Actually, Slaughter, D-Fairport, broke her leg Monday in a fall while attending an event honoring women leaders in New York.
That meant the STOCK Act's leading champion could not be at the White House to witness the bill being signed into law.
Still, Slaughter was the only lawmaker the president mentioned by name in his remarks before signing the bill.
And afterward, Slaughter issued a statement reflecting on the moment.
"I am so proud that after six years of hard work and effort, we can finally assure the American people that we are not profiting from information we learn in our pursuit to represent them," Slaughter said. "Today with the STOCK Act becoming law, we made clear that we are not above the law."
Joined by Vice President Biden, Obama praised the STOCK Act, calling it an example of a key American value: "The idea that everybody plays by the same rules."
"It's the notion that the powerful shouldn't get to create one set of rules for themselves and another set of rules for everybody else," Obama said.
"And if we expect that to apply to our biggest corporations and to our most successful citizens, it certainly should apply to our elected officials -- especially at a time when there is a deficit of trust between this city and the rest of the country."
In addition to explicitly banning members of Congress, the president and thousands of top federal officials from engaging in insider trading, the Stop Trading on Congressional Knowledge Act requires lawmakers to give notice of any major stock trade online within 45 days of the transaction.
The final version of the legislation attracted widespread support, and several of the key congressional players in the fight for the STOCK Act, such as Sen. Scott Brown, R-Mass., attended the signing ceremony.

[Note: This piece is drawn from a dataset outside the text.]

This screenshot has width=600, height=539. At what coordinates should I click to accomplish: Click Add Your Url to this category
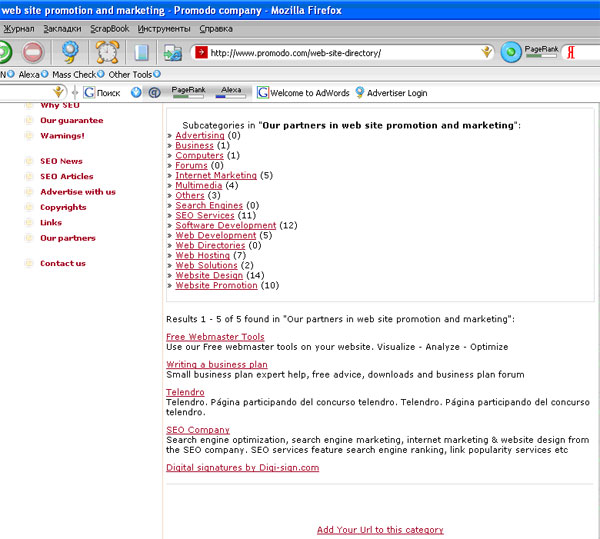[x=380, y=530]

Sen. Kirsten E. Gillibrand, D-N.Y., an early advocate in the Senate, could not attend, but sIntermediate string overflow he spoke with Obama on Tuesday to thank him for pushing for the STOCK Act's passage in his State of the Union address.
The STOCK Act languished for years until a CBS News "60 Minutes" report last November indicated that several lawmakers from both parties were profiting from insider information.
That report breathed new life into the bill, which Slaughter first introduced after a similar Wall Street Journal report six years earlier.
Nevertheless, the bill's path to passage was complicated.
The Senate originally passed a stronger version of the bill that included a requirement that "political intelligence" operatives, who pass on congressional information to companies and investors, register just like lobbyists do.
But the GOP-led House passed a narrower bill, without the political intelligence provisions, which many Republicans saw as unduly burdensome.
Rather than negotiate with the House, the Senate leadership grudgingly brought the House bill to the floor, where it passed overwhelmingly.
Slaughter, Gillibrand and Sen. Charles Grassley, R-Iowa, are now pushing the political intelligence provisions -- which Slaughter had called the most important part of her proposal -- in separate legislation.
But for Slaughter, Wednesday was a day to revel in what she had just won.
"This was certainly a long and turbulent debate, but it becomes more and more clear to me that these are the fights worth taking on, even when no one else will," Slaughter said.